Calcio

“Mi sono rotto sei costole e perforato i polmoni, ho visto mio padre tra le nuvole e piangevo a dirotto”: un altro grave incidente per Gascoigne

L'ex Lazio, oggi 58enne, ha parlato di quanto accaduto in un’intervista rilasciata a Clutch 9

Paul Gascoigne, leggenda della Lazio e icona del calcio inglese, ha raccontato di essere stato portato d’urgenza in ospedale dopo un grave incidente domestico che lo ha lasciato in condizioni critiche e in forte stato di agitazione. L’ex fantasista, oggi 58enne, ha parlato di quanto accaduto in un’intervista rilasciata a Clutch 9 per un documentario di prossima uscita, spiegando di aver temuto seriamente per la propria vita.

Gascoigne ha ricostruito l’episodio avvenuto durante il periodo delle feste, senza però specificare esattamente quando: “Stavo appendendo qualcosa e sono caduto all’indietro. Mi sono rotto sei costole e mi sono perforato i polmoni”. Le conseguenze dell’impatto sono state immediate e molto dolorose. “Vado in ospedale e ovviamente sto soffrendo molto, e mi danno un antidolorifico. Ho solo sentito il collo ingrossarsi. Ho chiamato subito il chirurgo perché ero nel panico”, racconta Gascoigne nel video.
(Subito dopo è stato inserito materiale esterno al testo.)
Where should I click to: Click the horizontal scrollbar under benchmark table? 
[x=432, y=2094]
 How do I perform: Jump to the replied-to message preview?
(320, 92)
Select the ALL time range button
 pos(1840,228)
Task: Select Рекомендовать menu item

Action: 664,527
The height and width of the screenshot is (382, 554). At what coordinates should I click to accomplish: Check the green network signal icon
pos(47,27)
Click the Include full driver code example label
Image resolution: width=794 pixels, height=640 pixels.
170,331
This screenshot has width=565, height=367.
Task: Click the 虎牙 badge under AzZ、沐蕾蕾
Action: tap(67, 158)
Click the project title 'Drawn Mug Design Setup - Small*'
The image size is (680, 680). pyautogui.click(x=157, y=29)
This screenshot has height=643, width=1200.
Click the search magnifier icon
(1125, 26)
L’ex calciatore ha riferito di aver avuto una visione del padre John, morto anni fa: “Ho visto mio padre tra le nuvole ed ero davvero in preda al panico“. Gascoigne ha sottolineato come, nonostante una lunga storia clinica complessa, questa volta la situazione sia stata particolarmente difficile da gestire: “Ho subito 38 operazioni, quindi di solito non mi dà fastidio, ma questa volta mi sono trovato davvero male”. E ancora: “Dicevo: ‘Per favore, chiamate il chirurgo’. Piangevo a dirotto!“.

A luglio Gascoigne era già stato ricoverato d’urgenza per un altro problema di salute. In quell’occasione, il campione di Tottenham, Newcastle, Rangers e della nazionale inglese era stato trovato semi-incosciente da un amico nella camera da letto della sua casa di Poole, nel Dorset.